**Provided passage**
——

SAN FRANCISCO (CN) — Nonprofit Dignity Health's pension plans are not "church plans" and must comply with the requirements of the Employee Retirement Income Security Act, an appeals court ruled this week.

A three-judge panel of the U.S. Court of Appeals for the Ninth Circuit upheld the Northern District of California's ruling that Dignity Health's pension plan does not qualify for ERISA's church plan exemption because it was not established by a church.

The dispute stems from a class action filed in 2013 by former Dignity Health billing coordinator Starla Rollins, who claimed that Dignity Health's pension benefits plan was underfunded in violation of ERISA.

Dignity countered that its plan need not conform to ERISA standards because it was a church plan.

Enacted in 1974, ERISA establishes minimum funding standards and disclosure obligations for employee benefit plans, among other requirements, to ensure that workers receive the benefits their employers promise.

But ERISA exempts church plans from its requirements. "Church plan" refers to any "plan established and maintained by its employees by a church or a convention or association of churches."

Writing for the panel, U.S. Circuit Judge William Fletcher found that ERISA requires that church plans must be established by an actual church. Contrary to Dignity Health's contention, Congress did not eliminate that requirement when it amended ERISA in 1983 to allow organizations controlled by or affiliated with a church, with the principal purpose of providing employee benefits, to maintain church plans.

Dignity Health formed after two Sisters of Mercy congregations in California established nonprofit hospital systems and subsequently merged them to form Catholic Healthcare West. In 1989, the congregations, the hospitals and Catholic Healthcare West merged their pension plans.

Dignity Health says its pension plans qualify as church plans because an organization associated with a church maintains them.

"If a church plan may cover employees of a church-associated organization, and a church-associated organization may maintain the plan, Congress had no reason to insist that the church itself must establish the plan," Dignity Health argued in its brief.

Fletcher disagreed, finding Dignity Health's argument to be "based on a misreading of the legislative history."

Congress amended ERISA in 1983 to allow employees of church-affiliated organizations like hospitals and schools to continue participating in church pension plans as they had before the statute was enacted to head off higher maintenance costs and other problems that ERISA compliance would have created.

"The parties' dispute would have been easily resolved under ERISA's originally enacted text, which unambiguously provided that a church plan must have been established by a church," Fletcher wrote in his 26-page opinion, published Tuesday.

Congress also amended ERISA to qualify pension plans maintained by a church-controlled or affiliated organization, such as a pension board, as church plans. The panel found that the amendment applied only to these types or organizations.

——

**Listed entries**
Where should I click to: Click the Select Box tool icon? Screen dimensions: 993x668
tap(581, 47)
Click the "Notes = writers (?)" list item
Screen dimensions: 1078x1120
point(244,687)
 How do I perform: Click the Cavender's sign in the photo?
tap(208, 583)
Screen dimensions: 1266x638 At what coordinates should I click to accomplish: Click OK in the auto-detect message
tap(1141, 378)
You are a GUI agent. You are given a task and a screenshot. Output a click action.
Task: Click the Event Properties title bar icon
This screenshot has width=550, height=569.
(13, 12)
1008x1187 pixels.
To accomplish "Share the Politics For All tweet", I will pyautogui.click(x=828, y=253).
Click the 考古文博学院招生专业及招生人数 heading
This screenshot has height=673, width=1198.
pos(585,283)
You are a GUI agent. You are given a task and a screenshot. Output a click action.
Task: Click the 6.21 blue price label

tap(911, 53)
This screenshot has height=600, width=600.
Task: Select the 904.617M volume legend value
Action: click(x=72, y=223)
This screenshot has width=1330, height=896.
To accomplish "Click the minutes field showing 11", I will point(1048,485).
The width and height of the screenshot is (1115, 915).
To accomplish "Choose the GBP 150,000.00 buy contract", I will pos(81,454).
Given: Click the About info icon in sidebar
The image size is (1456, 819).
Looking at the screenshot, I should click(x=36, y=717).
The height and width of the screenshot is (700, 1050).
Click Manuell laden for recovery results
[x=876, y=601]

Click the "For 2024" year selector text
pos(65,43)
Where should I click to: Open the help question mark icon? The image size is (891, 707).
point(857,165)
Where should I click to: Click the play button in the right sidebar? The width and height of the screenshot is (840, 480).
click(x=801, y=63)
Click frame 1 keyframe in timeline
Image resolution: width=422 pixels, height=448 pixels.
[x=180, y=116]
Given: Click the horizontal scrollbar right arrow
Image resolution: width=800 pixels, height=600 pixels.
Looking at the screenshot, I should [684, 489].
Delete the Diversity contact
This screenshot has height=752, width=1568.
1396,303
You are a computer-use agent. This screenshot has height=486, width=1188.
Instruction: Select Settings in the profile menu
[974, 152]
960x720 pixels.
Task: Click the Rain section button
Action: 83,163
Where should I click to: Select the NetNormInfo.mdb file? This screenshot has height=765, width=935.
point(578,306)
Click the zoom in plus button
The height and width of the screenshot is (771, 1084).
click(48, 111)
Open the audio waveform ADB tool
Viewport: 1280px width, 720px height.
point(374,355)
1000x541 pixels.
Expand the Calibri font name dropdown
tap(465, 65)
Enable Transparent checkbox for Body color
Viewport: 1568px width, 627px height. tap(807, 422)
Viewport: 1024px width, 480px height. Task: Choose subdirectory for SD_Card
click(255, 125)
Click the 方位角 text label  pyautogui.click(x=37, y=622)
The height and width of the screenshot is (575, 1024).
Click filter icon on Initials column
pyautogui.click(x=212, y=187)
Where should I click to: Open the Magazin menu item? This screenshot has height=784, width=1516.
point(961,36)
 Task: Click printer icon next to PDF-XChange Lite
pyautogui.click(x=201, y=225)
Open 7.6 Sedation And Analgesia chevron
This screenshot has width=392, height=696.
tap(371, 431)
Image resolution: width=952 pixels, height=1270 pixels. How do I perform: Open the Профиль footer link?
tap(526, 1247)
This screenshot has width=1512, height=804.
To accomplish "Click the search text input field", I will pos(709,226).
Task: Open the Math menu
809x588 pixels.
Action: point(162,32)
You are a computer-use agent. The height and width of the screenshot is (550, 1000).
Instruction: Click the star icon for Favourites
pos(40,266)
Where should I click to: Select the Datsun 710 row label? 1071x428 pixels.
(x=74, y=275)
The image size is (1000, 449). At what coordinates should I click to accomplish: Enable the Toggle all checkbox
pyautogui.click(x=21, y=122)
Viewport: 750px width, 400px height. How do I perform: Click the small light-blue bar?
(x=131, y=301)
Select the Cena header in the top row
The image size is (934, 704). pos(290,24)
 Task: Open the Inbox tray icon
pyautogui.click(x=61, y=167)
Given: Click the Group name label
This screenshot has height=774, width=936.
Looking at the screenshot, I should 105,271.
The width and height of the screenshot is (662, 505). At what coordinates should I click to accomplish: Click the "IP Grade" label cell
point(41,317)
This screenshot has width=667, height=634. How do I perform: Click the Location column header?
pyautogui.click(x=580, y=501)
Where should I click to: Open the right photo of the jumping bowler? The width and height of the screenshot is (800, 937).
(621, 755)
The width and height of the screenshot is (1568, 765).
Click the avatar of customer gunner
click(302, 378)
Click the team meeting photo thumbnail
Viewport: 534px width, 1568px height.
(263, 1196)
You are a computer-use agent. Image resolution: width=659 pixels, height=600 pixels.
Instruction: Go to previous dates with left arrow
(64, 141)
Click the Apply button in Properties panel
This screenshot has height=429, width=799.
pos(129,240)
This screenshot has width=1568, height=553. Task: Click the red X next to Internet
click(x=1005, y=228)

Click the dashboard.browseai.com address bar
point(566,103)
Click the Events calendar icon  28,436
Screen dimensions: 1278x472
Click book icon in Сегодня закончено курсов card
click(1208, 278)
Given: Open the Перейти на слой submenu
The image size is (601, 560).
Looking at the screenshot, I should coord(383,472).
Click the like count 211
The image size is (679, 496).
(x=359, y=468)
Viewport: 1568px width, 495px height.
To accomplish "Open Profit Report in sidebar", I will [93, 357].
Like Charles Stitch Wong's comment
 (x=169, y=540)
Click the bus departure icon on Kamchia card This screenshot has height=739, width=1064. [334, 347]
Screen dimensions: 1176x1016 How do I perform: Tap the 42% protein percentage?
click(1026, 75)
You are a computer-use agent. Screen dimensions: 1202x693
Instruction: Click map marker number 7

——

**Directions**
Retype the part of the Dignity Health article that begins with the words containing "Dignity Health formed" and ends with "church maintains them.". The listing is separate material and has no connection to the article on Dignity Health.

**Answer to the exercise**
Dignity Health formed after two Sisters of Mercy congregations in California established nonprofit hospital systems and subsequently merged them to form Catholic Healthcare West. In 1989, the congregations, the hospitals and Catholic Healthcare West merged their pension plans.

Dignity Health says its pension plans qualify as church plans because an organization associated with a church maintains them.